YOUR TASK:
Which lines below hold the word "profile"? Copy all of them.

DATASET EXCERPTS:
☆ ☆ ☆

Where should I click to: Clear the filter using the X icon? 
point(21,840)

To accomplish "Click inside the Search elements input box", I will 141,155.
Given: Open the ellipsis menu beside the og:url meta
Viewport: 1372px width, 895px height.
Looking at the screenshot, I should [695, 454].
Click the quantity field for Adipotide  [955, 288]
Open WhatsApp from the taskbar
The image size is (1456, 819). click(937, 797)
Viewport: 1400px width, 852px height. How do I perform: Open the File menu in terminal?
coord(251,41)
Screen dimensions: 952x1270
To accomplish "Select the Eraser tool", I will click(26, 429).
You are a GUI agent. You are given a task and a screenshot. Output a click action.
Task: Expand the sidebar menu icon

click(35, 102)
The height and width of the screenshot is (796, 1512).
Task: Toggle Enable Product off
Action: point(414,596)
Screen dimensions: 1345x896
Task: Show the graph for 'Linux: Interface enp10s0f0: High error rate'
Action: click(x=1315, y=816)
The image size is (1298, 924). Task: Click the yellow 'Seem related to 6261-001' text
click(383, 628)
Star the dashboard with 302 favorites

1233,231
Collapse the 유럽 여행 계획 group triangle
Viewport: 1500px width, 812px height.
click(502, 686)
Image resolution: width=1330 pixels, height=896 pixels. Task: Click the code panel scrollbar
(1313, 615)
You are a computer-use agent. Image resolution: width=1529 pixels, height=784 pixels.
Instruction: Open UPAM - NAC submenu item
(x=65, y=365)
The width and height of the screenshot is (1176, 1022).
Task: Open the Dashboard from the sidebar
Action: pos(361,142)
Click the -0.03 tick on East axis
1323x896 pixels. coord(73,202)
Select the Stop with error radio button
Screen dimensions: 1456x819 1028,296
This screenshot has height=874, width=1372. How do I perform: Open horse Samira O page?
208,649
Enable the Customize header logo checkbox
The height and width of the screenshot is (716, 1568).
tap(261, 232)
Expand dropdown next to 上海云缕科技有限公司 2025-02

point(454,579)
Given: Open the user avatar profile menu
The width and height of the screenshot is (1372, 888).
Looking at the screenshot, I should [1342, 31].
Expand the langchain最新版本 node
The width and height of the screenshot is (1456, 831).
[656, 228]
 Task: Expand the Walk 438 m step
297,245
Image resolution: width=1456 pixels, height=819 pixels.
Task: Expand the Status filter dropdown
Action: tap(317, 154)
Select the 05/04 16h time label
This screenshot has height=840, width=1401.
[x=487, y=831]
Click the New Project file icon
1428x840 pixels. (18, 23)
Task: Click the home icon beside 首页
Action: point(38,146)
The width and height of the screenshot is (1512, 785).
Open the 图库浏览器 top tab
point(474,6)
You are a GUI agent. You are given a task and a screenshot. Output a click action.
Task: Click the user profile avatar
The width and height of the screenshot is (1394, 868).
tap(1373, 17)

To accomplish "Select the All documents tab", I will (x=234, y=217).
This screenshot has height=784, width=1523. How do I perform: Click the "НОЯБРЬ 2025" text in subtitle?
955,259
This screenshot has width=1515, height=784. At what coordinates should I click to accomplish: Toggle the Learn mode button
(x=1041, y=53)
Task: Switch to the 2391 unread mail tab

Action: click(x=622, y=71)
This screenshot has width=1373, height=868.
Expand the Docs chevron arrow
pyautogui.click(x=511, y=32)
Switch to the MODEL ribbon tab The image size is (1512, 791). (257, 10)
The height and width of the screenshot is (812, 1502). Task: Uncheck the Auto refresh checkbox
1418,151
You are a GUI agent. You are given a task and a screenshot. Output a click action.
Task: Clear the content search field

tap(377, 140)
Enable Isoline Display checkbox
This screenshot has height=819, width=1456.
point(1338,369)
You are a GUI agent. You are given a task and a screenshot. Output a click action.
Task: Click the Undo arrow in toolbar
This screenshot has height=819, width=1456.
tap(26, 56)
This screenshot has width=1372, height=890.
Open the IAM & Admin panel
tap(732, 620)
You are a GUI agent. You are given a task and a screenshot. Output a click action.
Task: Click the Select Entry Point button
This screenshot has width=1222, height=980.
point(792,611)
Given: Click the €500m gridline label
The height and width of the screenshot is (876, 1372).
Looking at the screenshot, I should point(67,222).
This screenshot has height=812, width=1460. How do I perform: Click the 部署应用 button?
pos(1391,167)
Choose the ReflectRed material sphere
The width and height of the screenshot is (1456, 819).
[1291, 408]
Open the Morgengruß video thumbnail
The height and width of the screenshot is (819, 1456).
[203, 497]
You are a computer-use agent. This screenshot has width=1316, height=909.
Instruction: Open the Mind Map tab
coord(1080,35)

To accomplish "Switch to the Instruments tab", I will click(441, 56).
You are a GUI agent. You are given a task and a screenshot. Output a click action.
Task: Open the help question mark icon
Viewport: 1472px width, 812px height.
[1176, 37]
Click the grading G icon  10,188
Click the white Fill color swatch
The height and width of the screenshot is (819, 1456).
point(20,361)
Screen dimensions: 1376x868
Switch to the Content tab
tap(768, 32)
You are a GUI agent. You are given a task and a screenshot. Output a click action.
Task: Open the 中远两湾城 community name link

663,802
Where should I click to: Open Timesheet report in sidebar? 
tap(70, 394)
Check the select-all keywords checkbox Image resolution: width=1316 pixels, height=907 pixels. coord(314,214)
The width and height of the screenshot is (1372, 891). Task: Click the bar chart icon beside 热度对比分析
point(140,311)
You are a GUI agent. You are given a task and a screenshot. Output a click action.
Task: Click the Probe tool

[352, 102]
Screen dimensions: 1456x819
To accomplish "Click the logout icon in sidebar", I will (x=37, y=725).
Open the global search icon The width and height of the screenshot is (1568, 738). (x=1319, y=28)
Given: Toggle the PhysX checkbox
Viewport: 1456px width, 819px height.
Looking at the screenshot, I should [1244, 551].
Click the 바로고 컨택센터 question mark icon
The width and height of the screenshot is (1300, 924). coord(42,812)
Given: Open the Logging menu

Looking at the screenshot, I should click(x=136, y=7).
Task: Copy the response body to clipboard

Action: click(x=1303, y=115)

☆ ☆ ☆

OUTPUT OF THE TASK:
Given: Open the user avatar profile menu
Task: Click the user profile avatar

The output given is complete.